#### EXERCISE REQUIREMENTS
Rewrite the part of the listing that begins with the line containing "Task: Click the" and runs through the end of the listing, replacing "icon" with "symbol" and leaving everything else unchanged. Omit the pictures from your answer.

:: ITEMS

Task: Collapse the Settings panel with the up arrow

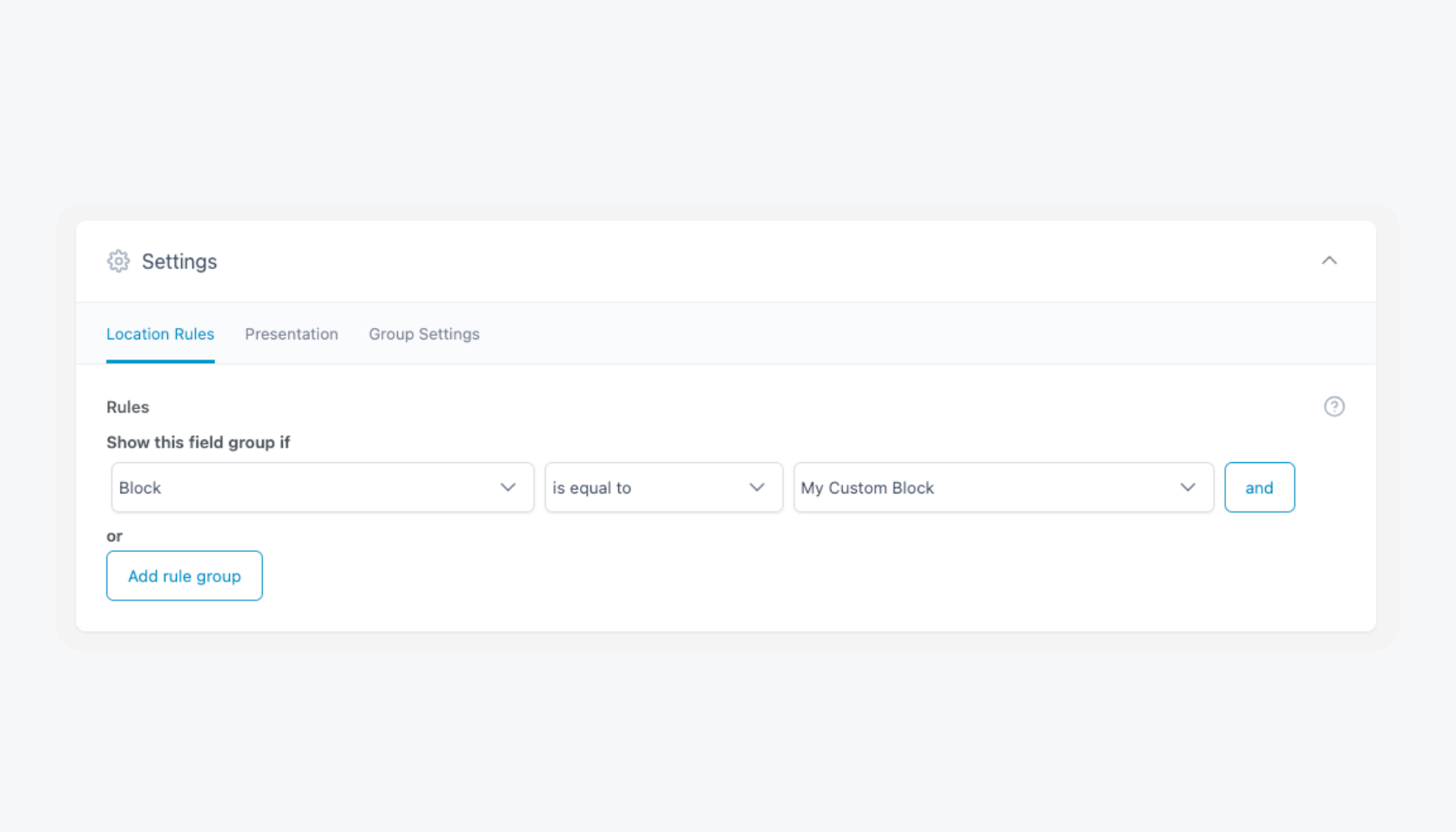Action: coord(1329,260)
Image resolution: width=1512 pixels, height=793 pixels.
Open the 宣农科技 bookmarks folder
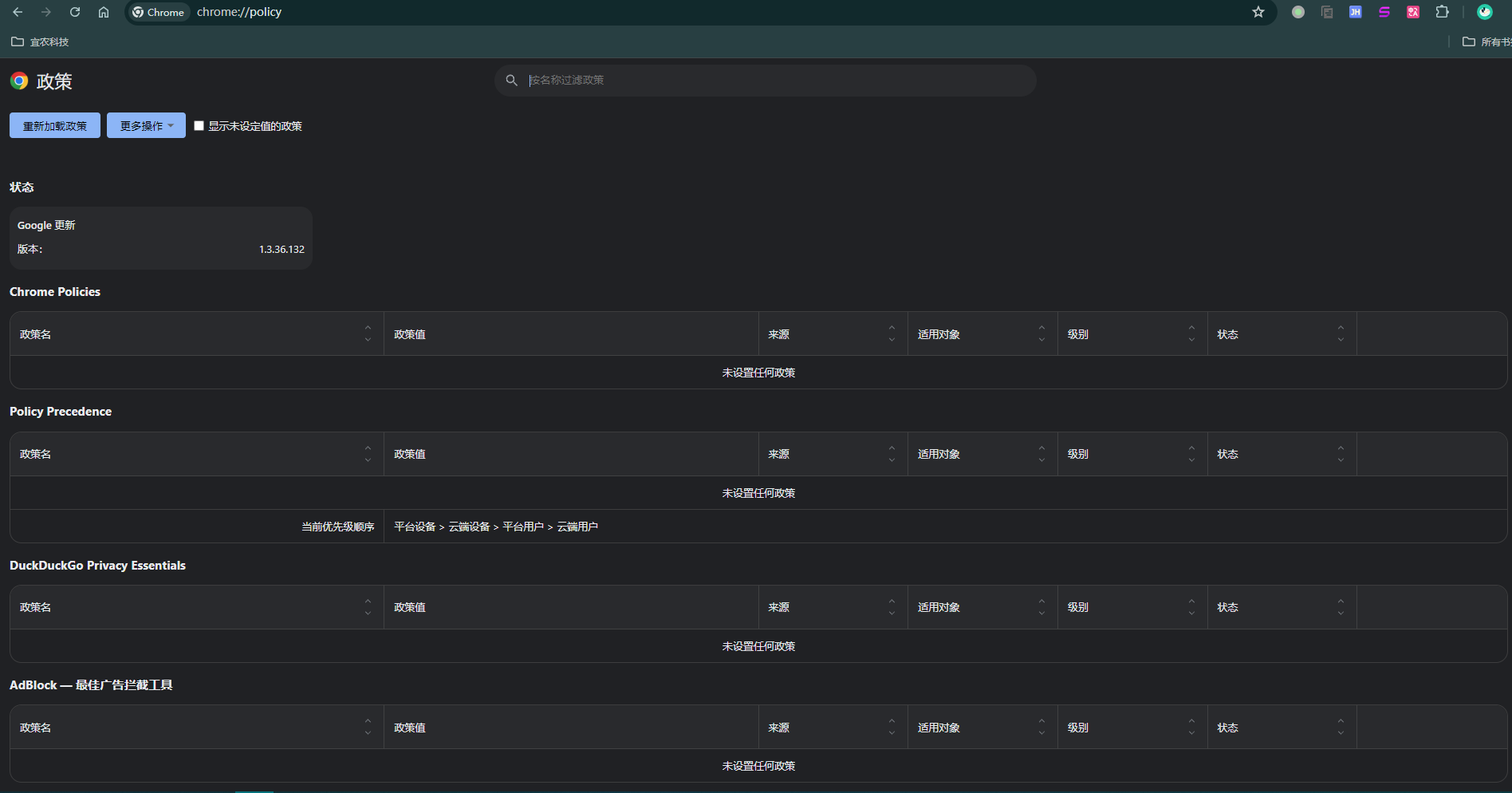coord(40,41)
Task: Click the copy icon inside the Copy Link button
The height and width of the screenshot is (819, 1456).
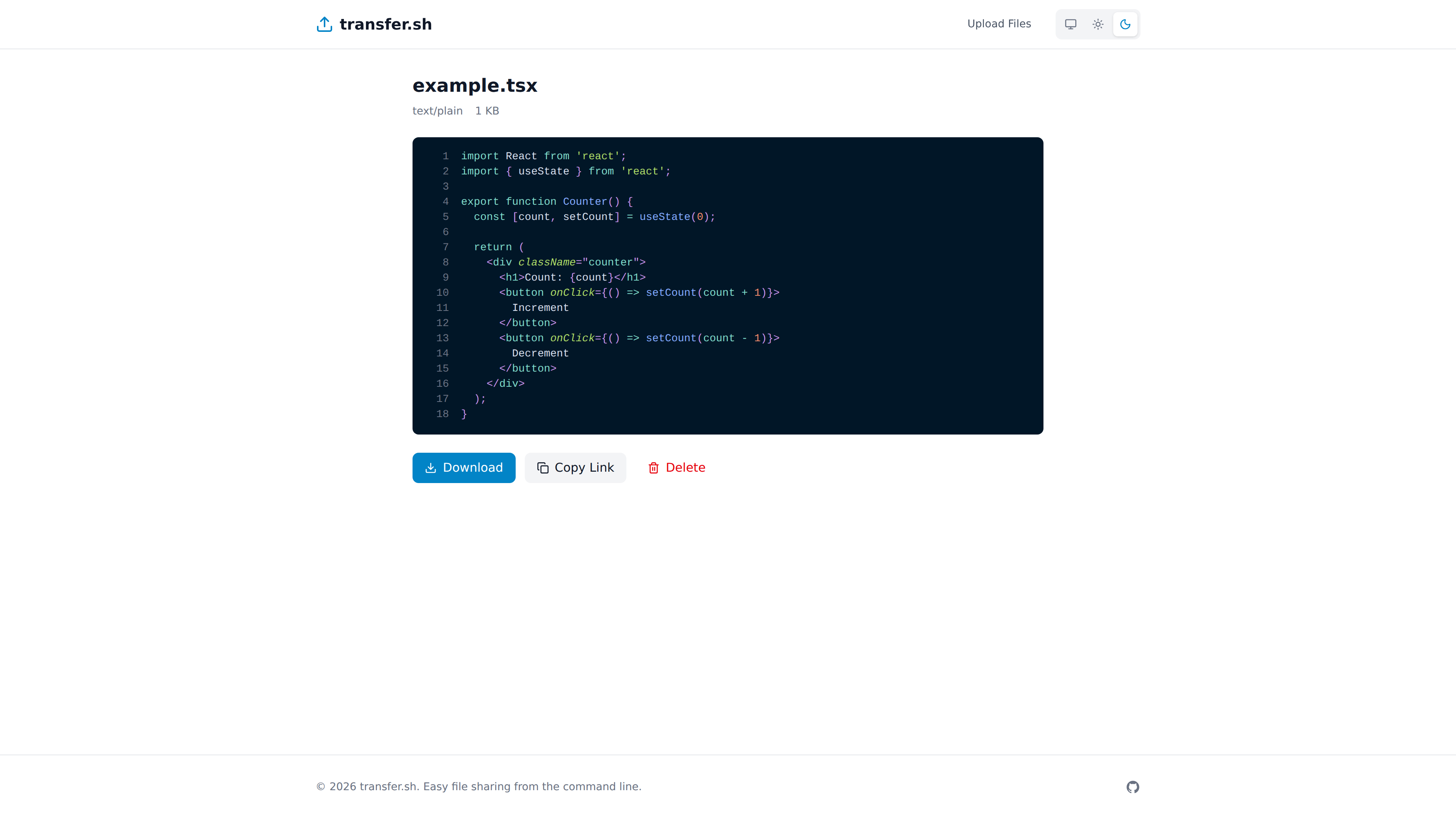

::::

#### EXERCISE ANSWER
Task: Click the copy symbol inside the Copy Link button
The height and width of the screenshot is (819, 1456).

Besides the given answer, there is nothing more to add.